24. Roti buaya

270 60 29
                                    

SELAMAT MEMBACA KISAH HARSA

Ups! Gambar ini tidak mengikuti Pedoman Konten kami. Untuk melanjutkan publikasi, hapuslah gambar ini atau unggah gambar lain.

SELAMAT MEMBACA KISAH HARSA

---
"Maksudnya gue lucu kayak bunda, bukan kayak buaya."
---

Harsa mengetuk pintu ruangan rumah sakit, membukanya perlahan sambil mengucap salam. Kemudian cowok itu langsung mendapati Mitha yang tengah memotong kuku tangan bapak yang sedang duduk di tepi ranjang. Rambut gadis itu terurai panjang yang masih setengah basah, tampaknya ia baru sudah keramas. Lalu ada ibu yang baru saja selesai solat asar.

Harsa langsung senyam-senyum sambil menenteng sebuah keresek putih berukuran besar di tangannya.

Di ruangan yang bernuansa putih ini, kemudian laki-laki itu mengangguk sopan seraya sun tangan kepada ibu dan bapak Mitha.

"Assalamualaikum buk, pak. Saya Harsa teman sekelas Mitha," ucapnya terdengar manis sekali. Beda 180° dengan sikap aslinya yang Mitha tahu. Kali ini cowok itu terlihat sangat manis dan kalem. Harsa memang cocok bermain sinetron, aktingnya bagus sekali. Habis ini tolong siapapun rekrut Harsa menjadi aktor!

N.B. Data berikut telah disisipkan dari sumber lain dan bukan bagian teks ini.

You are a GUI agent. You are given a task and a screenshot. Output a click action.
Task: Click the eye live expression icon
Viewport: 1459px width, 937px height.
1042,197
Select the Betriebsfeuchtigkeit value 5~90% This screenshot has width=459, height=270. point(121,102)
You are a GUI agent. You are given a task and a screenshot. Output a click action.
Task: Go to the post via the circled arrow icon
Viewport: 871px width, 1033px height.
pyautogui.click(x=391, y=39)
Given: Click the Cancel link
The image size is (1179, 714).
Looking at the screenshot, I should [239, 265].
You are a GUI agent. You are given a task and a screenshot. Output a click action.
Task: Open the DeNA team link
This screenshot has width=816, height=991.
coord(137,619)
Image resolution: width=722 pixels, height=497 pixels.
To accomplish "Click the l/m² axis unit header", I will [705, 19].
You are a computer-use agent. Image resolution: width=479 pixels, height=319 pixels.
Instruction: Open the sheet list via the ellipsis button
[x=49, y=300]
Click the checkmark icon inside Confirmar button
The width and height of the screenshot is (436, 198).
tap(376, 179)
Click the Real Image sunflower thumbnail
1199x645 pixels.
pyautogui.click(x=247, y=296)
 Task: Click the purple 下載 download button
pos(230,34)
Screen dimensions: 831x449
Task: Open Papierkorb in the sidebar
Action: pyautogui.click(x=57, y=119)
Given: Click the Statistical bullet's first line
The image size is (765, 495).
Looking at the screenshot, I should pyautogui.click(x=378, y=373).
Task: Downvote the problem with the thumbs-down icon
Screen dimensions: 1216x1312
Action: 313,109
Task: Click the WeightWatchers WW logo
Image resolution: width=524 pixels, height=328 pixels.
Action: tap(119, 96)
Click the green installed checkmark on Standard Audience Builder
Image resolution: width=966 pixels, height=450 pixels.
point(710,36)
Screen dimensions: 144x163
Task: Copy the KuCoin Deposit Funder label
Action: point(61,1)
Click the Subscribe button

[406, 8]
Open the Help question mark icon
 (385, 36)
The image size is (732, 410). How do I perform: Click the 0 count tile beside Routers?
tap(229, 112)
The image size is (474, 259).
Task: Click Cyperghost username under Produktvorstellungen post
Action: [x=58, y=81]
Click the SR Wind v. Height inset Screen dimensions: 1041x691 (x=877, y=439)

"Waalaikumsalam. Oh iya, ini nak Harsa yang pernah Mitha ceritain," kata ibu membuat Harsa semakin cengar-cengir. Mitha jadi yakin, pasti cowok itu pikirannya sudah kemana-mana.

"Lo curhatin gue ke nyokab lo Mit?"

Nah kan!

Mitha langsung memutar bola matanya malas, ibu sebenarnya jadi bingung kemana arah pembicaraan mereka sekarang. "Mitha waktu itu cerita ke ibu kalau dia kerja kelompok di rumah nak Harsa," kata ibu menjelaskan.

"Oh, itu. Kirain cerita apaan bu," jawab Harsa yang diakhiri dengan cengirannya.

"Ngomong-ngomong, saya bawa ini bu," kata Harsa sambil mengeluarkan roti buaya dengan ukuran yang cukup besar dari kantong plastik yang ia tenteng sejak tadi. Mitha heran, ibu juga heran, bapak apalagi.

"Roti buaya buat siapa?" tanya Mitha.

"Kalau bapak boleh makan roti coklat, ya buat bapak. Kalau gak boleh, ya buat lo sama ibu aja Mit," jawabnya dengan santai. Kemudian ia menyodorkan roti buaya jumbo itu kepada ibu.

"Ya maksud gue kenapa harus roti buaya sih, Har?" Mitha tidak kuasa menahan tawanya.

"Ini maksudnya apa ya nak Harsa? kok bawa roti buaya segala?" ibu cengar-cengir juga. Habisnya baru kali ini ada yang datang jenguk malah dibawain roti buaya, walaupun ia juga berpikir kalau ada orang yang datang menjenguk lebih baik tidak usah repot-repot bawa buah tangan segala.

"Nak Harsa, kamu tau tidak kalau bawa roti buaya tandanya apa?" bapak ikut bertanya karena sejak tadi sudah gagal paham, ia juga sebenarnya menahan untuk tidak tertawa. Dengan napas yang tersengal-sengal, akhirnya bapak ikut bicara.

Harsa malah menggelengkan kepalanya dan kelihatan bingung, semakin membuat Mitha tertawa.

"Biasanya roti buaya itu sebuah simbol di hari pernikahan adat betawi, seserahan dari mempelai pria untuk mempelai wanita. Jadi kamu datang kemari mau melamar putri saya?" kata bapak yang membuat Harsa terkejut, sekaligus malu. Sudah pede ngeluarin roti buaya, malah disangka mau ngelamar.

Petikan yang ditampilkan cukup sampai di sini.